Quem é interessado pela História Contemporânea de Portugal reconhece certamente a designação dada há coisa de 100 anos a todos aqueles que, nunca tendo criticado a Monarquia ou defendido a República, após o 5 de Outubro se apressaram a aderir ao novo regime a jurar-lhe fé.

Em termos populares conhecemo-los por vira-casacas.

Há de dois géneros: os puros e duros que rapidamente renegam o que antes defendiam e se prestam a servir qualquer novo senhor que se imponha, julgando assim cair nos seus favores.

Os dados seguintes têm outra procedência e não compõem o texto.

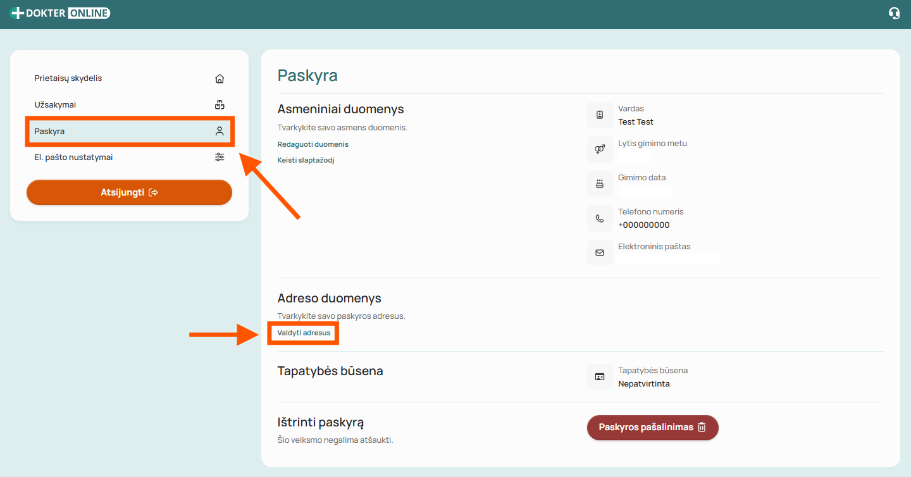Image resolution: width=911 pixels, height=477 pixels.
Task: Click the name badge icon next to Vardas
Action: click(x=600, y=115)
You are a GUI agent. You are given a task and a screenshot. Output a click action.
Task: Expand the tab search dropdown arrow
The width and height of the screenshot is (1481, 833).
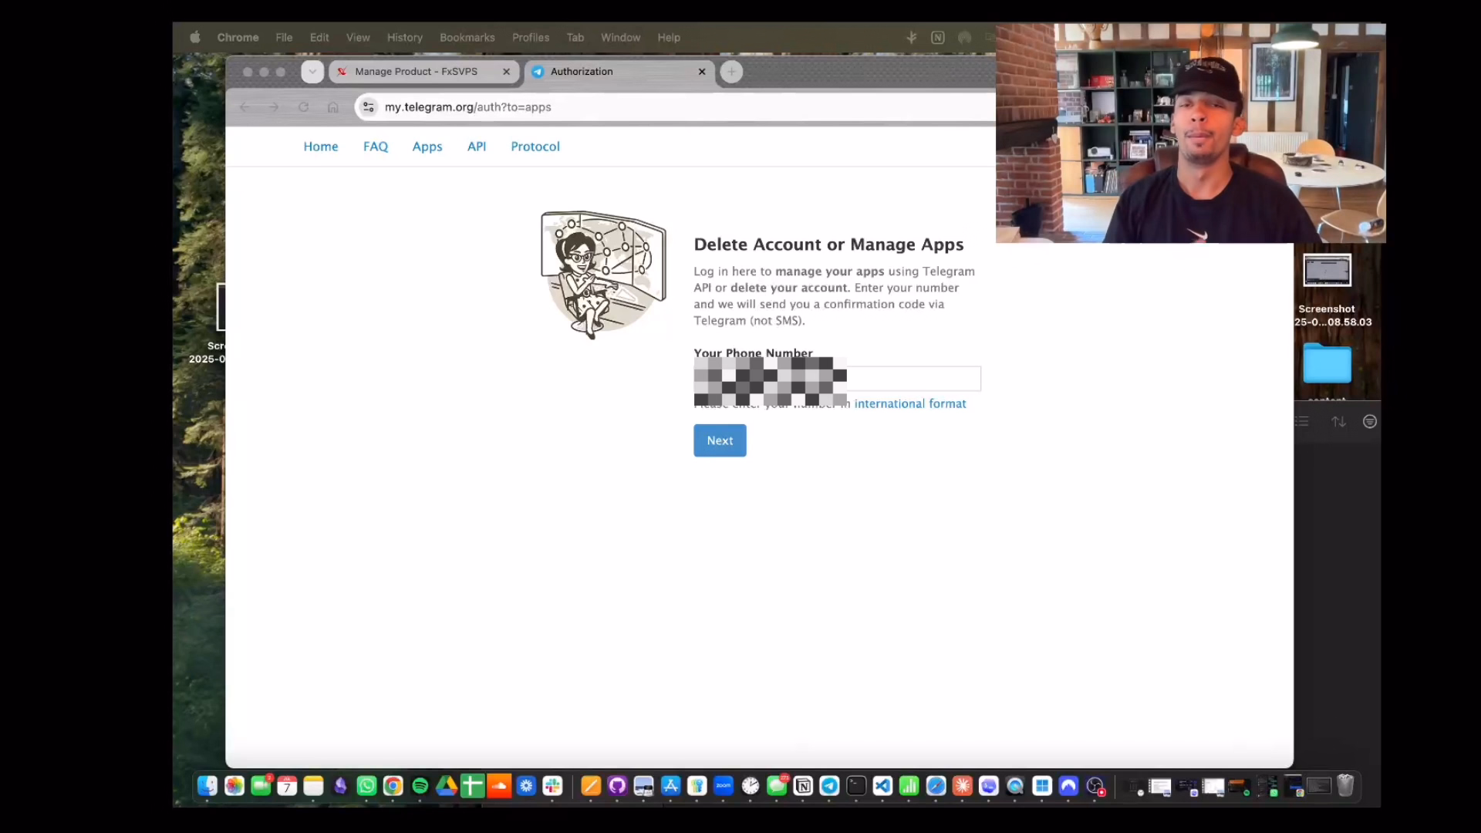coord(312,72)
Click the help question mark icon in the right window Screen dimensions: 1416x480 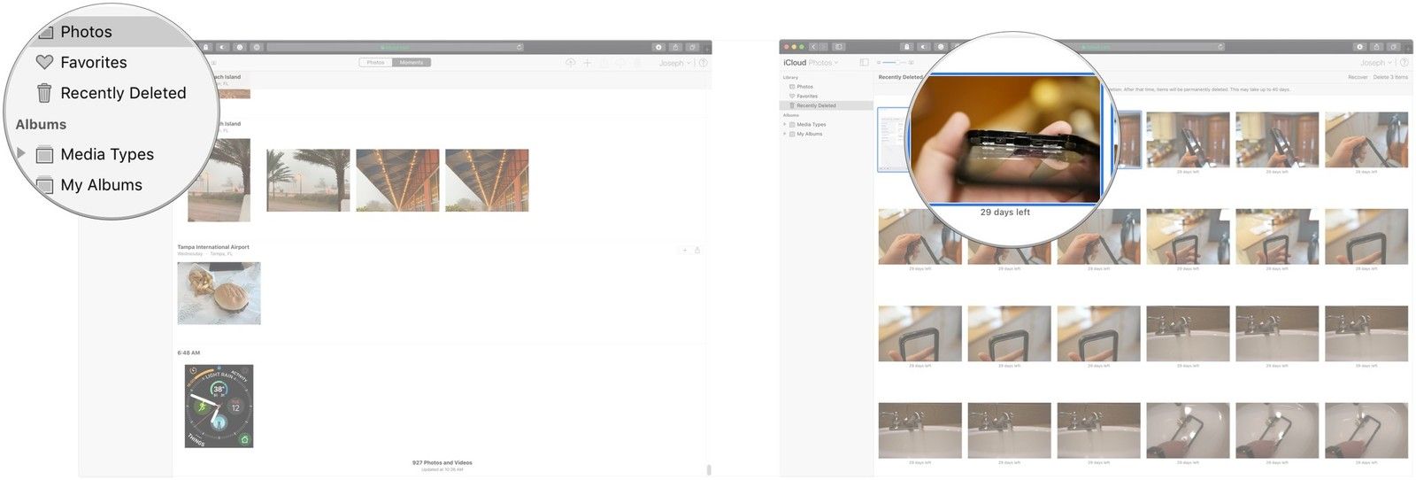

E há os levezinhos, mais envergonhados, que são os que legitimam de forma compreensiva a viradela dos anteriores, apressando-se a fugir de qualquer posição que possa trazer mais problemas.

Nos dias que correm encontramos os primeiros por detrás dos portátéles já a fazer ou a retocar grelhas de avaliação, afirmando que «isto já não tem remédio, mais vale não levantarmos mais problemas», enquanto sugerem que é melhor os colegas irem preparando os objectivos individuais dos seus 150 ou 180 alunos; quanto aos segundos já estão a preencher as ditas grelhas, justificando-se com o nº tal do artigo xis do decreto tal, aquele que quase certamente não leram.